[The Two Vanrevels by Booth Tarkington]@TWC D-Link book
The Two Vanrevels

CHAPTER XIII
11/16

Boys ran shouting, while, here and there, knots of men argued loudly, and in front of the little corner drug-store a noisily talkative, widely gesticulative crowd of fifty or more had gathered.

An old man, a cobbler, who had left a leg at Tippecanoe and replaced it with a wooden one, chastely decorated with designs of his own carving, came stumping excitedly down the middle of the street, where he walked for fear of the cracks in the wooden pavement, which were dangerous to his art-leg when he came from the Rouen House bar, as on the present occasion.

He hailed Tom by name.
"You're the lad, Tom Vanrevel," he shouted.

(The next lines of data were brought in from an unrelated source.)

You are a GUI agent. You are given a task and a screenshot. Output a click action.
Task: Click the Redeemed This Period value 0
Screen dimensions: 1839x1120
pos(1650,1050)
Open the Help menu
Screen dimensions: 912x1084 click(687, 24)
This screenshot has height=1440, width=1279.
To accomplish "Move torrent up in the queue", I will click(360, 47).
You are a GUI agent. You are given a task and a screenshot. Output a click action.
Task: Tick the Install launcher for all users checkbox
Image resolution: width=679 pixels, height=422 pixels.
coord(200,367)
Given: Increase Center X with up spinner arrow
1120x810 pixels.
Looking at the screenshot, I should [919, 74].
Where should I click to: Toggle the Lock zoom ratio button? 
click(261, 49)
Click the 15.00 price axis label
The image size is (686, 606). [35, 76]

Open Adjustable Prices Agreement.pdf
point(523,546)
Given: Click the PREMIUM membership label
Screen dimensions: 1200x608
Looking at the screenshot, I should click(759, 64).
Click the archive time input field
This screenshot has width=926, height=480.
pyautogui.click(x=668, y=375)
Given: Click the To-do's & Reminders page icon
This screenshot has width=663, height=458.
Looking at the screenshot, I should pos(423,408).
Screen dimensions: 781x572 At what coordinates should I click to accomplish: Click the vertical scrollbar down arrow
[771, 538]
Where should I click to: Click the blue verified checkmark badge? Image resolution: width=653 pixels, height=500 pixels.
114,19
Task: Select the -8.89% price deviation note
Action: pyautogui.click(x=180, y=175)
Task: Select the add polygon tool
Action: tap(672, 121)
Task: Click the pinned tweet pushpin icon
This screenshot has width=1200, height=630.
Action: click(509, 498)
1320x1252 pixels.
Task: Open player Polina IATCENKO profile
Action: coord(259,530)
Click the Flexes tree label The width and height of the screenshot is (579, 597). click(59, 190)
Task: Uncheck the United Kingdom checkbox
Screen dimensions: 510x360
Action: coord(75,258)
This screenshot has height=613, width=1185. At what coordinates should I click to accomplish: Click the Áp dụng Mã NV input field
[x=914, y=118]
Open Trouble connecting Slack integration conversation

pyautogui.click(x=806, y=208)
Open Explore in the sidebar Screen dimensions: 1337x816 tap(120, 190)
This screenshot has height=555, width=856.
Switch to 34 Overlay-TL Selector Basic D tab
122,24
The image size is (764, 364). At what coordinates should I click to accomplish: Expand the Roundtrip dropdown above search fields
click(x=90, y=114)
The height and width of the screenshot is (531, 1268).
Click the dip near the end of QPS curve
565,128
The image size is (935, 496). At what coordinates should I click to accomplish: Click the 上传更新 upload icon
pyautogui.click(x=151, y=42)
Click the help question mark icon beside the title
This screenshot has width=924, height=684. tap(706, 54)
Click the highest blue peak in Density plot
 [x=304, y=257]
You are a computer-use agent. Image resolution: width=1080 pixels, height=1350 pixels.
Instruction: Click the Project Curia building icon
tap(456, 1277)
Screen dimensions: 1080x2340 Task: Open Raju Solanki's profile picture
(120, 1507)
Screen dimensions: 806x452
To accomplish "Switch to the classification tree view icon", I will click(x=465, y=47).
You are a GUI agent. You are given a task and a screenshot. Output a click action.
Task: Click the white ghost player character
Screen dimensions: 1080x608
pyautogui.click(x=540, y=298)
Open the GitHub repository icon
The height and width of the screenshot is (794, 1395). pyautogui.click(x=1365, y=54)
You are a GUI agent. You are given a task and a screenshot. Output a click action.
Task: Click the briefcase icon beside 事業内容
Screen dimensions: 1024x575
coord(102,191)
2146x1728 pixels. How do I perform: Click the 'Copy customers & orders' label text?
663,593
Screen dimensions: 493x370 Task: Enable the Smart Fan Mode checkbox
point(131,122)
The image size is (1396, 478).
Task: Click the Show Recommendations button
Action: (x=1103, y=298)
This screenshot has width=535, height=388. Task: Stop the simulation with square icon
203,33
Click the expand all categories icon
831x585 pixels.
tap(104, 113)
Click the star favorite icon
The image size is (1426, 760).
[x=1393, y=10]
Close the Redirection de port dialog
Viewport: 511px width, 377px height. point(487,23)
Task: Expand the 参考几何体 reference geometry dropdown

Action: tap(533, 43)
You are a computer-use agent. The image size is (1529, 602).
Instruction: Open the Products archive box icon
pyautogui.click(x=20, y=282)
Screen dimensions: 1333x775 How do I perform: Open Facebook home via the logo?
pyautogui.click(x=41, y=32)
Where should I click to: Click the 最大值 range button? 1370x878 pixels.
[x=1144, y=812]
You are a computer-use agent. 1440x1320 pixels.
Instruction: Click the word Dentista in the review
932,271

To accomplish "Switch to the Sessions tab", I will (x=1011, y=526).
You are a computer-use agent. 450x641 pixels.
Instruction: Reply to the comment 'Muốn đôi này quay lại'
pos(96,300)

"You're the man to lead the boys out for the glory of the State! You git the whole blame Fire De-partment out and enlist 'em before morning! Take 'em down to the Rio Grande, you hear me?
"And you needn't be afraid of their puttin' it out, if it ketches afire, neither!" Tom waved his hand and passed on; but at the open doors of the Catholic Church he stopped and looked up and down the street, and then, unnoticed, entered to the dim interior, where the few candles showed only a bent old woman in black kneeling at the altar.

Tom knew where Elizabeth Carewe knelt each morning; he stepped softly through the shadowy silence to her place, knelt, and rested his head upon the rail of the bench before him.
The figure at the altar raised itself after a time, and the old woman limped slowly up a side aisle, mumbling her formulas, courtesying to the painted saints, on her way out.